Text shown |
....................
Frank Edgar Cornish III

No. 73, 76, 71, 75
- Position: Defensive tackle

Personal information
- Born: June 20, 1944 (age 82) New Orleans, Louisiana, U.S.
- Listed height: 6 ft 4 in (1.93 m)
- Listed weight: 282 lb (128 kg)

Career information
- High school: Carver (New Orleans)
- College: Grambling State
- NFL draft: 1965 (11th round, 144th overall pick)
- AFL draft: 1965 (Red Shirt 2nd round, 13th overall pick)

Career history
- Chicago Bears (1966–1969); Cincinnati Bengals (1970); Miami Dolphins (1970–1971); Buffalo Bills (1972);

Career NFL statistics
- Fumble recoveries: 5
- Interceptions: 2
- Sacks: 10.5
- Stats at Pro Football Reference

= Frank Cornish Jr. =

American football player (born 1944)

Frank Edgar Cornish III (born June 20, 1944), generally referred to as Frank Cornish Jr., is an American former professional football player who played defensive tackle for seven seasons for the Chicago Bears, Cincinnati Bengals, Miami Dolphins, and Buffalo Bills. He played in Super Bowl VI with the Dolphins.

Cornish, who played both offensive and defensive tackle in college at Grambling State, was a starter at left offensive tackle for the Jacksonville Sharks of the World Football League (WFL) during the league's inaugural season in 1974. In a game program for a game between the Sharks and Philadelphia Bell, played on September 11, 1974, Cornish was listed at 6-foot-3, 282 pounds.

Cornish, who battled weight problems throughout his career, was suspended in August 1968 by Bears coach Jim Dooley, after Cornish weighed in at more than 330 pounds.

His son Frank Edgar Cornish IV, generally referred to as Frank Cornish, also played in the NFL. The younger Cornish died of heart disease in his sleep at his home on August 22, 2008. In Super Bowl XXVII, Cornish and his son became the first father-son combination to have appeared in a Super Bowl (he played in Super Bowl VI).
....................
Listed records |
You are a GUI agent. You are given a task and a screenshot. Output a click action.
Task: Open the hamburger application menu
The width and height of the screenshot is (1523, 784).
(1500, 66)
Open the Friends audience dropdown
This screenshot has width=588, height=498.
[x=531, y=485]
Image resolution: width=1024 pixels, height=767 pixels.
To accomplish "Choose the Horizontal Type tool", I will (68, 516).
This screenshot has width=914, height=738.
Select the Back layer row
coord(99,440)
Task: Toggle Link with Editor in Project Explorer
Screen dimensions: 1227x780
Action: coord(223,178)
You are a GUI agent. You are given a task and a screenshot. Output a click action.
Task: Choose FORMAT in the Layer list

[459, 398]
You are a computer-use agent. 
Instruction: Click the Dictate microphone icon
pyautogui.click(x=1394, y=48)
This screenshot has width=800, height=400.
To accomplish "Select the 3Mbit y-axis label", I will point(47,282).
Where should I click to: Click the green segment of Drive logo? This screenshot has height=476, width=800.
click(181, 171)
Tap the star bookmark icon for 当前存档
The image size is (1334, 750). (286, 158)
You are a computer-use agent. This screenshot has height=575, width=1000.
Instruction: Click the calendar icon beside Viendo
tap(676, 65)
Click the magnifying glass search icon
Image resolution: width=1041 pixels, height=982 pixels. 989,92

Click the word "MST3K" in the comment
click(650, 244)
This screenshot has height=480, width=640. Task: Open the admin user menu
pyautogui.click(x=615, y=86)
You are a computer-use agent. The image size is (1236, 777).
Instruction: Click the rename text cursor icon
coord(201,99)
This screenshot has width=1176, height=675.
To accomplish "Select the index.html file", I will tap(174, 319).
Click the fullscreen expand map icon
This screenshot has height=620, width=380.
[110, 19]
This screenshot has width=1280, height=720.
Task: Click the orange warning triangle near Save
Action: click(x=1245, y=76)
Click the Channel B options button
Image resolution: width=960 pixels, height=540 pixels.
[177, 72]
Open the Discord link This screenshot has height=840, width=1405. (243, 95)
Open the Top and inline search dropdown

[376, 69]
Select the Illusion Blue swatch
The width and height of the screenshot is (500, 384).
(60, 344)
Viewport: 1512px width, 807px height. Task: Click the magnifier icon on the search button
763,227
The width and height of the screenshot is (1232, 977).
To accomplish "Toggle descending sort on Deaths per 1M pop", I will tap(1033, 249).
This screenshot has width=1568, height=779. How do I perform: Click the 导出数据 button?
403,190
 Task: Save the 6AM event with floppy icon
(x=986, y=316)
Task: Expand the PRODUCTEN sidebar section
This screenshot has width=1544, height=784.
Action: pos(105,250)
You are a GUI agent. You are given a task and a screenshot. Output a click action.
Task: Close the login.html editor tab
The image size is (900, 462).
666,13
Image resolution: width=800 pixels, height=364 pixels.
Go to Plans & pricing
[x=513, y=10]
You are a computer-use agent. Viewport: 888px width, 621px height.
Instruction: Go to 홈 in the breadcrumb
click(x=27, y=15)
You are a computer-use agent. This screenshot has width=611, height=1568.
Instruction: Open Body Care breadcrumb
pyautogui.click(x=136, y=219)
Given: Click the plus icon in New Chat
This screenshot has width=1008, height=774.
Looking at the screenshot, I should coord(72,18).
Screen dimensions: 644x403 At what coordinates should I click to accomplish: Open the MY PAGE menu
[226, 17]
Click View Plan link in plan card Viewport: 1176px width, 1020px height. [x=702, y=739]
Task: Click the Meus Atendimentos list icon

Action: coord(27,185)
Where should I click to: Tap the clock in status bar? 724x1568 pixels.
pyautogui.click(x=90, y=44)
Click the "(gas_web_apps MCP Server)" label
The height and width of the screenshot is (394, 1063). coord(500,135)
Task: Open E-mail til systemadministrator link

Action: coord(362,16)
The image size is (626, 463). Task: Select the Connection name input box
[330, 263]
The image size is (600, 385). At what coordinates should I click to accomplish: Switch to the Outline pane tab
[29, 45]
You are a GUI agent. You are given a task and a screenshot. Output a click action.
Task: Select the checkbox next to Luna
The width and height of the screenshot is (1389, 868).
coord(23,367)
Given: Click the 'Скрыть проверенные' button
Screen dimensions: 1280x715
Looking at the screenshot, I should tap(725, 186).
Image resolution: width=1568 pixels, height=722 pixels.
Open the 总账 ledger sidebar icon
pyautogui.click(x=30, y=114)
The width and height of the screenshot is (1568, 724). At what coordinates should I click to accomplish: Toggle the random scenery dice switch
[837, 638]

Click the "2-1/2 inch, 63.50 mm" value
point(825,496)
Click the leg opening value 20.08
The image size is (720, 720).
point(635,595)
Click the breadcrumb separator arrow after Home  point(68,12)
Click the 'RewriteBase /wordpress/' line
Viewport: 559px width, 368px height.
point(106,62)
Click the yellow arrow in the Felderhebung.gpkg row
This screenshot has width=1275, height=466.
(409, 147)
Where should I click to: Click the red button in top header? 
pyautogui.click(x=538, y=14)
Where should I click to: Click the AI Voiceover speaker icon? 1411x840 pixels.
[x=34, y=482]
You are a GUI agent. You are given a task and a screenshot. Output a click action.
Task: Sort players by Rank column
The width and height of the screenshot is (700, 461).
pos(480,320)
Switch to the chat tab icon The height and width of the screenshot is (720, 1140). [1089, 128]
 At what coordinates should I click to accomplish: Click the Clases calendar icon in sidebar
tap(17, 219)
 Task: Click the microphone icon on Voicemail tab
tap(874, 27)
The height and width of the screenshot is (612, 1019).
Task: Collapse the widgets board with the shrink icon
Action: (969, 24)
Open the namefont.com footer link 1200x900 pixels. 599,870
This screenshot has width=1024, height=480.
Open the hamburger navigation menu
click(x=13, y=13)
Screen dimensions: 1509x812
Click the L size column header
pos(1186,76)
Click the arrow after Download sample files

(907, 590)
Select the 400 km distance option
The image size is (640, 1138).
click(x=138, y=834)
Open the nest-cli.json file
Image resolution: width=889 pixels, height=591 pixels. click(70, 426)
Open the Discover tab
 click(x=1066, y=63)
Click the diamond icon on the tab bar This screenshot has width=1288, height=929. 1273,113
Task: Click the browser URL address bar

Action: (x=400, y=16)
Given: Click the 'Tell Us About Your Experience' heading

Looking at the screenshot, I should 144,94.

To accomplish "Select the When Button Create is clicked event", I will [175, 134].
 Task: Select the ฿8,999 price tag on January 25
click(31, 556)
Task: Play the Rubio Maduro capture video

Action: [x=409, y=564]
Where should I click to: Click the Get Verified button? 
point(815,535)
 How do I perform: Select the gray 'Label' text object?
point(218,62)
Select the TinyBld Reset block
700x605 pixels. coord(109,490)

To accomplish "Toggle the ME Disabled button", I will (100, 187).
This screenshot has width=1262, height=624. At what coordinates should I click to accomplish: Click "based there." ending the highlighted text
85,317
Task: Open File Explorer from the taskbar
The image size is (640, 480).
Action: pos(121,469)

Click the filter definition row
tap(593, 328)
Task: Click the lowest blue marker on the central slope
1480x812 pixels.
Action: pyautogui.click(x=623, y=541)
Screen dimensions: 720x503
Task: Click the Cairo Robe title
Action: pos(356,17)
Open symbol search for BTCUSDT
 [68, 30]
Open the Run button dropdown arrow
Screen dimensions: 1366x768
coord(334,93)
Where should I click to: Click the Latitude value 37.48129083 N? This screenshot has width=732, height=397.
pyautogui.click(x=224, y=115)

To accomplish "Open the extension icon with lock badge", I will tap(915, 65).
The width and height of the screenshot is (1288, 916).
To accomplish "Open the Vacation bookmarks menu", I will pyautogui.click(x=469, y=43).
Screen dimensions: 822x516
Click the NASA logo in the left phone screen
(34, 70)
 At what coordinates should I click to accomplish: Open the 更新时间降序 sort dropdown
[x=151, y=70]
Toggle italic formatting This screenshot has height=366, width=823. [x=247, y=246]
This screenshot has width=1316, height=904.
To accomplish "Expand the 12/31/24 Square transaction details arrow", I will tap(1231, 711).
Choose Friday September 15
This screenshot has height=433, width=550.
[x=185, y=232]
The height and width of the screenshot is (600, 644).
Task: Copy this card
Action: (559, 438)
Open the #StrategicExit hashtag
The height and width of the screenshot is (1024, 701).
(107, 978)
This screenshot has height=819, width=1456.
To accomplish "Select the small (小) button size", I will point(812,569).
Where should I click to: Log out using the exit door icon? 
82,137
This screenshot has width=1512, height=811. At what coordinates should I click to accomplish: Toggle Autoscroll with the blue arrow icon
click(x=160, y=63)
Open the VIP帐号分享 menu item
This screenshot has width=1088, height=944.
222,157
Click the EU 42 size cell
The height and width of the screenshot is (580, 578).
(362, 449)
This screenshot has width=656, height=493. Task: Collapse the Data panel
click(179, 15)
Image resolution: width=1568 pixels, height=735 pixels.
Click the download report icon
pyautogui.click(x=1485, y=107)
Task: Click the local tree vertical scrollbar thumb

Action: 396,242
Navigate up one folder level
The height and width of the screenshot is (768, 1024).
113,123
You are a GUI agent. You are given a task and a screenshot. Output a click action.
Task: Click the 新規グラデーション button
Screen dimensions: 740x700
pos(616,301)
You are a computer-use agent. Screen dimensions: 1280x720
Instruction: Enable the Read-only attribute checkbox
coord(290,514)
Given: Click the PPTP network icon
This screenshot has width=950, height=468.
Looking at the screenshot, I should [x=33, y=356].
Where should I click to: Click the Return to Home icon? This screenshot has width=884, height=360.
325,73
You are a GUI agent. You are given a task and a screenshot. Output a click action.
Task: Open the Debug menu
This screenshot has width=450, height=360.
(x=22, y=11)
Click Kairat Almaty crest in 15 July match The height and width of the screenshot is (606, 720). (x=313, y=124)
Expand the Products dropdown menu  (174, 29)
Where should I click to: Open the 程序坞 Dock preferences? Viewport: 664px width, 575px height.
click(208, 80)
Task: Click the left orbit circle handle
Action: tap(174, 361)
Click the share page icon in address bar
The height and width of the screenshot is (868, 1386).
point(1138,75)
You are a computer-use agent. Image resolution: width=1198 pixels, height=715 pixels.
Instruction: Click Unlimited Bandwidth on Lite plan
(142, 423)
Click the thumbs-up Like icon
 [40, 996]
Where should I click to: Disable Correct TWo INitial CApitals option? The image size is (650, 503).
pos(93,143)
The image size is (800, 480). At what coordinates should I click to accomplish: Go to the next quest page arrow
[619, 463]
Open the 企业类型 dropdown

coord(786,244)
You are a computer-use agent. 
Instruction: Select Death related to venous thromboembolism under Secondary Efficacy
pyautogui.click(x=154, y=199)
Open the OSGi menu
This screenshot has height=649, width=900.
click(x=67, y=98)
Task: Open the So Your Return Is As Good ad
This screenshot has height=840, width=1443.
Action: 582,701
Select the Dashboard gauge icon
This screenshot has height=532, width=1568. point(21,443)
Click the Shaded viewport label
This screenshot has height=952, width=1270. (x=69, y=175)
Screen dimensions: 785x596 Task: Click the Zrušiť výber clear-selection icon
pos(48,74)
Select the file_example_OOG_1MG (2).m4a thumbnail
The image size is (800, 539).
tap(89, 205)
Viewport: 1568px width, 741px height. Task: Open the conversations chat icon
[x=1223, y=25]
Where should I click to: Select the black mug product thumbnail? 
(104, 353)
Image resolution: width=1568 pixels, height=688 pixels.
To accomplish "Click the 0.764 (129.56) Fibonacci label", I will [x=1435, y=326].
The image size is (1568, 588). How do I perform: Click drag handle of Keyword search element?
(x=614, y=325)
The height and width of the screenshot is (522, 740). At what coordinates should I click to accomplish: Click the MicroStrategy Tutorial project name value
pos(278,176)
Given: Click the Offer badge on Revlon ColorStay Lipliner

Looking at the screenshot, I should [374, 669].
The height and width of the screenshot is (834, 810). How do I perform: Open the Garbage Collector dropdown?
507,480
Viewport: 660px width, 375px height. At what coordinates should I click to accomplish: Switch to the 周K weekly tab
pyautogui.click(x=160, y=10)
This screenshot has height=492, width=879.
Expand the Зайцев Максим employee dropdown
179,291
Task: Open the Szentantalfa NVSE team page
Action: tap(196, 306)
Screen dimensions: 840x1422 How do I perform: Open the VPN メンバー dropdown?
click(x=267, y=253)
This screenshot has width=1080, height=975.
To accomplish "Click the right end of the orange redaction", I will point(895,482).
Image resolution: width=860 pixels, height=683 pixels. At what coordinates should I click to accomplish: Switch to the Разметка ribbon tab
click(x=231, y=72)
....................
From the article on Frank Cornish Jr.:
1. Which college did Cornish attend?
2. Who suspended him in August 1968?
3. In which Super Bowl did he play with the Dolphins?
Rely only on the article on Frank Cornish Jr., not on the items.

1. Grambling State
2. Bears coach Jim Dooley
3. Super Bowl VI